## Record excerpts

──────────────────────────────

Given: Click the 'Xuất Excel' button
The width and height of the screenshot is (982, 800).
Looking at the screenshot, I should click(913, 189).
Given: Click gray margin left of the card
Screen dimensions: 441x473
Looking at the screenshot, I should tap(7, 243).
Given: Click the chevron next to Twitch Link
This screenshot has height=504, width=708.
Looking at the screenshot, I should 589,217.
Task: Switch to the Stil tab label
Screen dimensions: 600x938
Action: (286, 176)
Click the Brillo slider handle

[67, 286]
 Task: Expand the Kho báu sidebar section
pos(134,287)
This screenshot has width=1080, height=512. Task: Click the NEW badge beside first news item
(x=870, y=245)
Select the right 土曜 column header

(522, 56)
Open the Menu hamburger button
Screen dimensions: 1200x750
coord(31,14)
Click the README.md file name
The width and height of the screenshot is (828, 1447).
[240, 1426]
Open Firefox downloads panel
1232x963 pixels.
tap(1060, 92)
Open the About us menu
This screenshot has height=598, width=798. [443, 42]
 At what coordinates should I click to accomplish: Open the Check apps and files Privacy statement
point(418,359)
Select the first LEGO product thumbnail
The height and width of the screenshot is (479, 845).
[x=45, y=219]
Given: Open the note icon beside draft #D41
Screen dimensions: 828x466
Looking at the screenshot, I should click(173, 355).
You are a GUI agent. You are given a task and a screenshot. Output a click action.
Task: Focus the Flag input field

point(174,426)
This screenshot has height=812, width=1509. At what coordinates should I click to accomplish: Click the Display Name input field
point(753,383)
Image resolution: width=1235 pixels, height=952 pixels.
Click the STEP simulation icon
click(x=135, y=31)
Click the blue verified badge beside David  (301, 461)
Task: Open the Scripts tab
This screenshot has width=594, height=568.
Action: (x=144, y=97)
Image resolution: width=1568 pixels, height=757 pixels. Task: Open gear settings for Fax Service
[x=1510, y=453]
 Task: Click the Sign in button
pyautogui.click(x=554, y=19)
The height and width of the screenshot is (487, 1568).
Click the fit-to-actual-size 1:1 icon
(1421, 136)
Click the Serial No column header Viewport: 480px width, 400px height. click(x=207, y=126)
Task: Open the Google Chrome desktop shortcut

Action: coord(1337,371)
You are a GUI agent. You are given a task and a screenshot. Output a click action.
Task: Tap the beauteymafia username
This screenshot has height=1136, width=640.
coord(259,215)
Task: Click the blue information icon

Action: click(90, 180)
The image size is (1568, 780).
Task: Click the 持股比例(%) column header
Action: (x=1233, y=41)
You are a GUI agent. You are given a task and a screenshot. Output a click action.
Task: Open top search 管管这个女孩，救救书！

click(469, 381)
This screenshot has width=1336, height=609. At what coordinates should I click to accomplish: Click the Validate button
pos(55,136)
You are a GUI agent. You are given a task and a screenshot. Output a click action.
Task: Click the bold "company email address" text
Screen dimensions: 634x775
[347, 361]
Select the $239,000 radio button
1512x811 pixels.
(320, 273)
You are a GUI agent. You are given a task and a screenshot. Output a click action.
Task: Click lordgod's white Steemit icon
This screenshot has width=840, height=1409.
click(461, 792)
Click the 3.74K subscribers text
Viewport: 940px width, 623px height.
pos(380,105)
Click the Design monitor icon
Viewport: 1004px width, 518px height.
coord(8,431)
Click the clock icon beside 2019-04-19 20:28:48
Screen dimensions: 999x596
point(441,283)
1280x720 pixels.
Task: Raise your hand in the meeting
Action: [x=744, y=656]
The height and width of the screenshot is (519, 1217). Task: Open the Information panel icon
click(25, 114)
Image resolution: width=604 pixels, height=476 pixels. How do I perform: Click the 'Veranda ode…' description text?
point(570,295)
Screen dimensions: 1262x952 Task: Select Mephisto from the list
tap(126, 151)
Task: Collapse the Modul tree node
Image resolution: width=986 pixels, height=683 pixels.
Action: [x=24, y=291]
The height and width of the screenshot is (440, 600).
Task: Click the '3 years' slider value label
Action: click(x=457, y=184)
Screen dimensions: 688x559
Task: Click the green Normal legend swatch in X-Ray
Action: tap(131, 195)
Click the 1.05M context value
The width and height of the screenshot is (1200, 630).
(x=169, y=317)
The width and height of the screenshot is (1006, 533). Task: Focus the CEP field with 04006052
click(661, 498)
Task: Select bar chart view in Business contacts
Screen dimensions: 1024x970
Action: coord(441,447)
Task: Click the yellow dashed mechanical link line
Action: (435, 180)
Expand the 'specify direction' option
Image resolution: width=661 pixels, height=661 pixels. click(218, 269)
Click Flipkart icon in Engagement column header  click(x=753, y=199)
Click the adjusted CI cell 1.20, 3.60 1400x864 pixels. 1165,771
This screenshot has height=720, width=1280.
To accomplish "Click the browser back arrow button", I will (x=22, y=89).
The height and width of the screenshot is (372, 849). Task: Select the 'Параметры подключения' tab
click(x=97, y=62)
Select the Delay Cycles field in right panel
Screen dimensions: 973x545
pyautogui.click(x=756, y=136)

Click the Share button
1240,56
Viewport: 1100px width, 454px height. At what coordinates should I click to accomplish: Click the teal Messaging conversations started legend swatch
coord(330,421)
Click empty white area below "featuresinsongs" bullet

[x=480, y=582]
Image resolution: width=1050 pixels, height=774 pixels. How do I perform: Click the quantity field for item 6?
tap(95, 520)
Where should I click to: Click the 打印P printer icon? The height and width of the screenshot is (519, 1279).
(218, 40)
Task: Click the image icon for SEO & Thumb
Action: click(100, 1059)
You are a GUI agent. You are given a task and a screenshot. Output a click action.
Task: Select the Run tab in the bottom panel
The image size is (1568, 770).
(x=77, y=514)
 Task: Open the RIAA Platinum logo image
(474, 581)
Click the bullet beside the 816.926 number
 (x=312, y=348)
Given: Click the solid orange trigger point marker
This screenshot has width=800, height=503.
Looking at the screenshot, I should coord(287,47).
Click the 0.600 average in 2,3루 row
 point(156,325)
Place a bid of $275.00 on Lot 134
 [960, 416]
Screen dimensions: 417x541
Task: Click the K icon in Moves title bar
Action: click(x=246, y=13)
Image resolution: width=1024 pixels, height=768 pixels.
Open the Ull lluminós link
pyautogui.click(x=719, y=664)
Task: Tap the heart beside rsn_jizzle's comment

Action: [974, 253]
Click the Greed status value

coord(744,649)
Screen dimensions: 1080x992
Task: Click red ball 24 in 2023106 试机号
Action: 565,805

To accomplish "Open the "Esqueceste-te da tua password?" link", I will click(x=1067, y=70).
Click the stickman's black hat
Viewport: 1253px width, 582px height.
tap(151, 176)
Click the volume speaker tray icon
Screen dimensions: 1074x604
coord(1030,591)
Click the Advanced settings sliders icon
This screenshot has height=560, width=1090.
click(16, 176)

──────────────────────────────

## What is needed
Above are some records; copy exactly the lines from the one with "Open the About us menu" through the one with "Image resolution: width=1235", both included, and no others.

## Answer for the task
Open the About us menu
This screenshot has height=598, width=798. [443, 42]
 At what coordinates should I click to accomplish: Open the Check apps and files Privacy statement
point(418,359)
Select the first LEGO product thumbnail
The height and width of the screenshot is (479, 845).
[x=45, y=219]
Given: Open the note icon beside draft #D41
Screen dimensions: 828x466
Looking at the screenshot, I should click(173, 355).
You are a GUI agent. You are given a task and a screenshot. Output a click action.
Task: Focus the Flag input field

point(174,426)
This screenshot has height=812, width=1509. At what coordinates should I click to accomplish: Click the Display Name input field
point(753,383)
Image resolution: width=1235 pixels, height=952 pixels.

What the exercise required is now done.